Bank of Canada holds rates, says changes will be small if forecasts hold true
BY Reuters | ECONOMIC | 10:56 AM EDTBy Promit Mukherjee and David Ljunggren
OTTAWA, April 29 (Reuters) - The Bank of Canada kept its key interest rate unchanged on Wednesday as expected and said any changes in the rate could be small if its projections for the economy held true.
But Governor Tiff Macklem - citing uncertainty caused by the Middle East war and U.S. tariffs - said if oil prices stayed high and began pushing up inflation, it might have to respond with consecutive rate hikes.
Macklem's comments marked the first time in recent years that he has been so specific about the path of interest rates.
"If things evolve broadly in line with the outlook we have presented, and in particular, oil prices come down broadly in line with the futures curve, something close to the policy rate that we have today is probably about right," he said.
The bank says the overall effect of the war on Canada will be modest. High oil prices benefit Canada by increasing export revenues while squeezing businesses and consumers.
Inflation in April is expected to shoot up to about 3% from 2.4% in March while averaging around 2.3% for this year. The bank lifted its 2026 growth forecast to 1.2% from the 1.1% it had predicted in January.
The bank said it was assuming that U.S. tariffs would stay unchanged while the price for a barrel of oil would dip to $75 a barrel by mid-2027.

## Record extracts:
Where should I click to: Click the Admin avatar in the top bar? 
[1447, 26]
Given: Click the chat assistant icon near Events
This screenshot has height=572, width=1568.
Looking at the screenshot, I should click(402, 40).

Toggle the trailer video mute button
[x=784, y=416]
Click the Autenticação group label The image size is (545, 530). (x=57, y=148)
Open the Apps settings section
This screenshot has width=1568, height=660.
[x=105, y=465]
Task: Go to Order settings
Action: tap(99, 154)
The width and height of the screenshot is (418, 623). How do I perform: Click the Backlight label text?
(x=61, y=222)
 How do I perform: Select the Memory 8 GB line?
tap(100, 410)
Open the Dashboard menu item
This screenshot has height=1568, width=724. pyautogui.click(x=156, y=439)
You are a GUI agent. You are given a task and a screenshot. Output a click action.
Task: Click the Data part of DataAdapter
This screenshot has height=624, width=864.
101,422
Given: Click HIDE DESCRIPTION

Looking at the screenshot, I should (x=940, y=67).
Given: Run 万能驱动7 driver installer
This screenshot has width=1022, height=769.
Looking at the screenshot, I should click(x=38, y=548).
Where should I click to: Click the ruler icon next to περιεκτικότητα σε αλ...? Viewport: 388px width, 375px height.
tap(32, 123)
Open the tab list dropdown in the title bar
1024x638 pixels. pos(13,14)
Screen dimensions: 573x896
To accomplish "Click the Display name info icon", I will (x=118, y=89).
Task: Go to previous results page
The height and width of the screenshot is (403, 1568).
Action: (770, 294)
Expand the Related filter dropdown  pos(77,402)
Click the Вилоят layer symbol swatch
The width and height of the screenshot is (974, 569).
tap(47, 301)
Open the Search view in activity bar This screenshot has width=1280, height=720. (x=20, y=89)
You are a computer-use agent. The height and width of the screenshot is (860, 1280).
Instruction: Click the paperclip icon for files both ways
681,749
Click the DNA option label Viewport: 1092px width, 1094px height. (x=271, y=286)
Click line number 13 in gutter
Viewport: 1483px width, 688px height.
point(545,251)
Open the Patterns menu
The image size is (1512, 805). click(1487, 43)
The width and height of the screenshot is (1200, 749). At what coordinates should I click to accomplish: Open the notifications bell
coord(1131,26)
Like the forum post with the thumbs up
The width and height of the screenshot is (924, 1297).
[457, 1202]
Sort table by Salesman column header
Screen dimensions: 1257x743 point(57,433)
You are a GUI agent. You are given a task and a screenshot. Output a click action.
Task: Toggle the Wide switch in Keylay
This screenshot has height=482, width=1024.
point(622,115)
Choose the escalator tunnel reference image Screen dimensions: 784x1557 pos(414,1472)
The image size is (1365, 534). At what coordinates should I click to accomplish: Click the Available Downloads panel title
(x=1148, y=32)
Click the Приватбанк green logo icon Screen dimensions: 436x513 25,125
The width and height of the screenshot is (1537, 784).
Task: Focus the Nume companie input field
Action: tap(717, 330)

## Activities:
1) Check each statement against the Bank of Canada article and say yes or no, quoting the words that decide it. (a) The bank raised its key interest rate on Wednesday. (b) The bank raised its 2026 growth forecast above its January prediction. (c) Inflation in April is expected to fall below the March level.
2) Write the next part of the Bank of Canada article, picking up after its last sentence.

## Outputs in order:
1)
(a) No: "The Bank of Canada kept its key interest rate unchanged on Wednesday as expected"
(b) Yes: "The bank lifted its 2026 growth forecast to 1.2% from the 1.1% it had predicted in January."
(c) No: "Inflation in April is expected to shoot up to about 3% from 2.4% in March"

2)
"If oil prices continue to increase, and particularly if they remain elevated, the risk that higher energy prices become ongoing generalized inflation increases," said Macklem.
"If this starts to happen, monetary policy will have more work to do - there may be a need for consecutive increases in the policy rate."
Wednesday marked the central bank's first set of projections since the Iran war began on February 28, driving up crude and gasoline prices.
Royce Mendes, head of macro strategy at Desjardins, said the BoC appears comfortable leaving rates unchanged for the rest of the year, unless oil prices remain high.
Once the economy recovers, central bankers will raise the policy rate gradually to 2.75%, he said, predicting that would not be till 2027.
"So far, there is little evidence that higher oil prices have fed through to other goods and services prices more broadly," Macklem said.
Near-term inflation expectations have risen due to higher energy prices and elevated food prices, but long-term inflation expectations remain anchored, he noted.
There is a risk that inflation expectations are not as well anchored as they were before COVID, Macklem said, noting public unhappiness when inflation spiked to 8.1% during the pandemic.
The Governing Council will be closely watching inflation expectations, Macklem said. The bank feels inflation will be back down to the 2% target by early 2027.
Macklem said the fate of the United States-Mexico-Canada free trade deal, the Middle East war, the impact of U.S. tariffs and knock-on effects of higher crude would determine the course of monetary policy.
Economists and analysts are divided on the impact of higher crude oil prices on Canada, a net exporter. A fiscal update presented by Prime Minister Mark Carney's government on Tuesday said nominal GDP would rise this year.
A majority of economists polled by Reuters last week said they do not expect any change in rates this year.
The next monetary policy decision is on June 10 and money markets do not expect a rate change but they are pricing in one 25 basis point hike in October.
The Canadian dollar weakened after the monetary policy report with the loonie trading down 0.18% to C$1.3707 against the U.S. dollar, or 72.96 U.S. cents.